***** Given records *****

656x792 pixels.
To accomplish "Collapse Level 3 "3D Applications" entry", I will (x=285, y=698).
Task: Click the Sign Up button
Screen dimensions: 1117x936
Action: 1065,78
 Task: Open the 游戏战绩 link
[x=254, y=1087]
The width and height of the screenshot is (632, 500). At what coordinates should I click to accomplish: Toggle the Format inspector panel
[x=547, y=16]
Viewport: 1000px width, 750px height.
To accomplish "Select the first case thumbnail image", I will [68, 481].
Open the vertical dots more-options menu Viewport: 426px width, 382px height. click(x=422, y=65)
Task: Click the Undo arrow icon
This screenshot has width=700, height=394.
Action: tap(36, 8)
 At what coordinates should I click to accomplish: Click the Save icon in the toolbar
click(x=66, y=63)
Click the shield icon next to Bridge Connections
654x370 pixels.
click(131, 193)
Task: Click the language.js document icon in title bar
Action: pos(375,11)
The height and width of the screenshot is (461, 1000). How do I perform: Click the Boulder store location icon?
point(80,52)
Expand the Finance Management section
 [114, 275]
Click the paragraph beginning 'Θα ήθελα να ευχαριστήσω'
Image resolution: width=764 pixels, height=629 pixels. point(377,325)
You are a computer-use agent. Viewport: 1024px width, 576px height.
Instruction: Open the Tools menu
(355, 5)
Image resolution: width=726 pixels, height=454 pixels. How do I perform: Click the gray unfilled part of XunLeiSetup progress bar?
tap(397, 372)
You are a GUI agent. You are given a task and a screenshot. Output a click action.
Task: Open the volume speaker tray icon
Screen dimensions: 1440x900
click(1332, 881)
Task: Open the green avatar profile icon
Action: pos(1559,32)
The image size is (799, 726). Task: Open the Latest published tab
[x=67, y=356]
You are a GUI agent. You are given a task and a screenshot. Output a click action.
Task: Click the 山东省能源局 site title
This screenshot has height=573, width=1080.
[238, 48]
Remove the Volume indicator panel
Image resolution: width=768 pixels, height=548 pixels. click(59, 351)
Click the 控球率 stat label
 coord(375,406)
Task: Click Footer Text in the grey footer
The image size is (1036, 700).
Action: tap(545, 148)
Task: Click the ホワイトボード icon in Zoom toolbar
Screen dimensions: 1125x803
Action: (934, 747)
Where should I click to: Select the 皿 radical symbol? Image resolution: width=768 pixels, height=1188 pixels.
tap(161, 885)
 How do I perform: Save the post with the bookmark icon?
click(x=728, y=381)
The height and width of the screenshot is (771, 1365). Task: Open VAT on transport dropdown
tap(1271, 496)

*****

■ About this exercise ■
In the records above, find each line with the word "Viewport" and copy it out.

■ Exercise solution ■
Viewport: 1000px width, 750px height.
Open the vertical dots more-options menu Viewport: 426px width, 382px height. click(x=422, y=65)
You are a computer-use agent. Viewport: 1024px width, 576px height.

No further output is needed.